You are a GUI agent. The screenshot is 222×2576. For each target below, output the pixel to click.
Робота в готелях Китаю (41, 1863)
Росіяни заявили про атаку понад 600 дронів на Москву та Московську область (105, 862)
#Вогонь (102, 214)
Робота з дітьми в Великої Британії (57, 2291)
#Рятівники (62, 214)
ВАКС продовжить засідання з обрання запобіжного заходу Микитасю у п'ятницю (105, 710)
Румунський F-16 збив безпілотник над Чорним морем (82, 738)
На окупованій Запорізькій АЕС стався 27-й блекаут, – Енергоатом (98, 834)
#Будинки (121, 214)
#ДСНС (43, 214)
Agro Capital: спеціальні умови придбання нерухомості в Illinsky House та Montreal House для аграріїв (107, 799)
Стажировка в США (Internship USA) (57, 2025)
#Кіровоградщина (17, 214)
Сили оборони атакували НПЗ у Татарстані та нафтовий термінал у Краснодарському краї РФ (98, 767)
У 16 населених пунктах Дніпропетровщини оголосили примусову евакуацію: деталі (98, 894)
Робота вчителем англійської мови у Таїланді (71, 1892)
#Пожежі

* * * *

Exercise directions: The line containing "У 16 населених" marks the start; retype it and each line after it through the end of the records above, exactly.

Result of this exercise:
У 16 населених пунктах Дніпропетровщини оголосили примусову евакуацію: деталі (98, 894)
Робота вчителем англійської мови у Таїланді (71, 1892)
#Пожежі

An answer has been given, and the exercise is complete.